Online reaction to Telstra’s not-quite-forced “structural separation” is split along razor-sharp lines. Telstra shareholders are angry. Everyone else is quietly jubilant — especially Telstra’s key competitors.
“The big winner from these reforms is the Australian consumer,” said Michael Malone, managing director of iiNet, Australia’s third-largest ISP.
“It is a landmark decision that has the potential to change the entire telecommunications landscape forever, resulting in considerable benefits for all Australians,” said Optus chief executive Paul O’Sullivan in a statement.
Optus, Australia’s second-largest ISP, says the government’s draft legislation “closely mirrors” its own proposed model from June. Its four key pillars: structural separation, open access principles, cost-based pricing, and ACCC oversight.
As Crikey reported yesterday, Conroy also preferred Optus’ cost modelling that suggests the NBN will have an end wholesale price about $60 per month.
At the other end of the spectrum, Roger Mangraviti, director of Independent Service Providers, a “boutique” ISP with just six staff, is cautiously optimistic.
“This isn’t the first time that the government has hinted or asked Telstra for structural separation … Even if the government did force a separation, that would take two to three years,” he told Crikey.
“I believe that if successful separation were to occur, it could result in cheaper access. One needs to remember that the major cost is not only the last mile but still predominantly bandwidth,” Mangraviti said.
If Telstra does split into wholesale and retail divisions — which, if the legislation passes, seems almost inevitable — the new retail business would supposedly buy access to the existing wholesale copper and hybrid fibre-coaxial (HFC) networks just like any other ISP. Similarly, the NBN fibre-to-the-premises network will be wholesale only, with all ISPs buying access on an equal footing — and with anyone able to offer their existing infrastructure as part of the NBN.
But what is to become of Telstra’s legacy copper network?
On Lateline last night, Senator Conroy indicated it’ll be ripped out as the NBN is built.
“It would be a very poor outcome if there were, ultimately, two pieces of fibre, and the expense of that to the economy.
“It’s very similar, as you’ll remember, to the rollout of the HFC cable where Telstra’s and Optus’ vans went down the same streets, dug up the pavement twice, strung two pieces of cable. This was a disaster. Five billion dollars was lost by Optus and Telstra lost many billions of dollars but protected their incumbency at the time…
“We welcome Telstra, Optus, any of the other potential vendors, to be part of our network and if that turns out to be a partnership with Telstra, it would see, as we lay the … fibre into the homes, we’d be taking the copper out. And we the NBNCo would become the sole connection from the kerb to the home.”
It will be the one true NBN or nothing, it seems. Did someone say competition?
Wait a sec, if they take the copper out, what about the Internode ADLS2+ connection that i may want to keep if i don’t want to join the NBN? Or if the NBN is too expensive?
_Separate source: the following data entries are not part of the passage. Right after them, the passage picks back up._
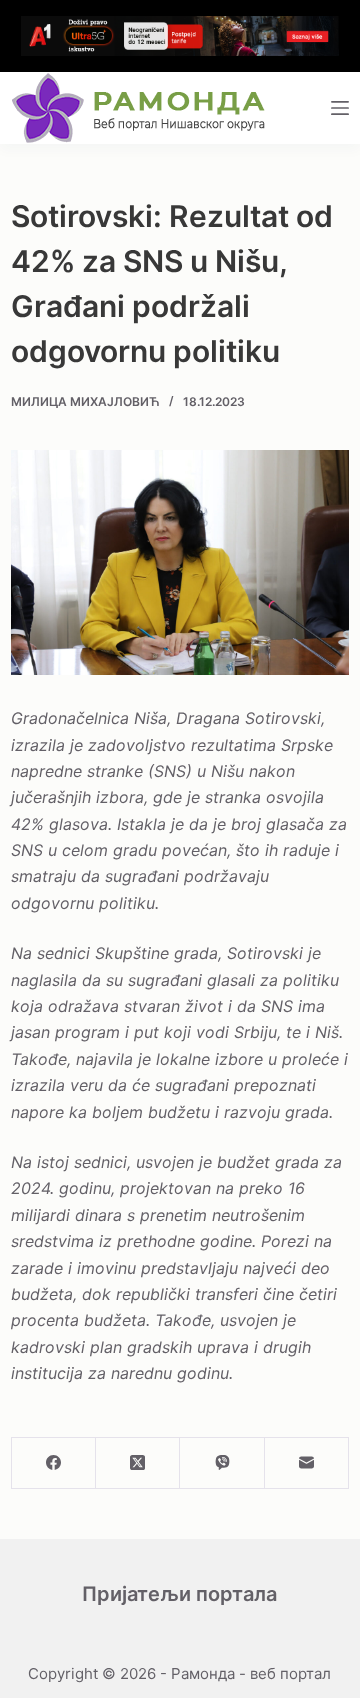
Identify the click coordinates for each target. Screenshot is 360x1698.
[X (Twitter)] (138, 1463)
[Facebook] (54, 1463)
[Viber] (222, 1463)
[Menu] (340, 108)
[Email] (307, 1463)
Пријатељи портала (179, 1594)
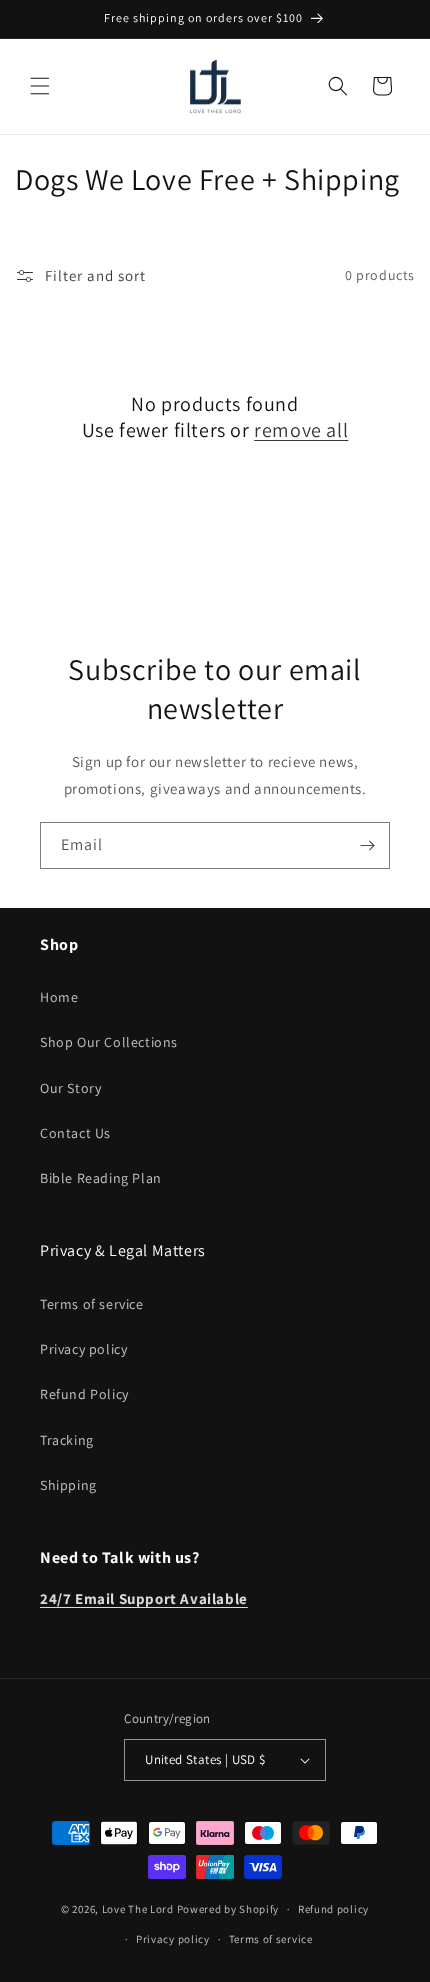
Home (59, 997)
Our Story (70, 1088)
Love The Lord (138, 1909)
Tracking (67, 1440)
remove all (301, 430)
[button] (40, 86)
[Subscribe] (367, 845)
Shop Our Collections (109, 1042)
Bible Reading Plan (101, 1178)
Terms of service (92, 1304)
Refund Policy (84, 1394)
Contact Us (75, 1133)
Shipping (68, 1485)
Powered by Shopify (228, 1909)
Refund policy (333, 1909)
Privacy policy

And why is this c0mment not the big news this morning? At least it would force a clarification from Conroy’s office.
Regards cable TV: Kerry Stokes ability to get into position also looks pretty good. If Senator Fielding wishes to question the Future Fund’s actions to manage risk and lower its dependence on one particular share holding (and industry), he might also like to look at the last few months of Stokes’ agile work anticipating telecommunications change. Plus subscribe to crikey.
We have an Australian company that successive governments have deliberately structured to be the way it is today and has invited Austalians to invest in Telstra as it was privatised. Now the government wants to destroy the value of the company for shareholders without offering any compensation. If I was a director of Telstra I would be briefing my lawyers as we speak. I don’t hold Telstra shares and don’t use Telstra’s services
Telstra under Sol Trujillo will be a case study in how to antagonise the regulator and destroy any reservoir of good will that might have existed. Corporate Affairs practitioners will study it for decades to learn what not to do.
Management at Telstra has stubbornly resisted anything that may have undermined its monopoly, while doing everything possible to entrench that monopoly and defy the regulators.
They have reaped what they have sown.
@mtats: I only saw Senator Conroy’s comment about ripping out the copper network as I reviewed the Lateline transcript shortly before filing this story. It’s something I’ll be following up.
@Phillip Musumeci: James Packer is also well cashed up to counter any moves by Kerry Stokes. That said, Packer does seem more interested in casinos and other investments than the media. Telstra may or may not negotiate a deal good enough — that is, sufficiently acceptable to the government — for them to retain Foxtel. If Foxtel comes into play, well… game on!
@ westral: I’m with Bernard Keane on this one. That Telstra might one day be forced to split is hardly a secret. People buy shares in a company and play the investment game, for better or for worse. Yes, Telstra shares dropped yesterday but today they’ve recovered somewhat as people get their heads around this thing. What happens a year or three down the track when Telstra is finally restructured is anyone’s guess.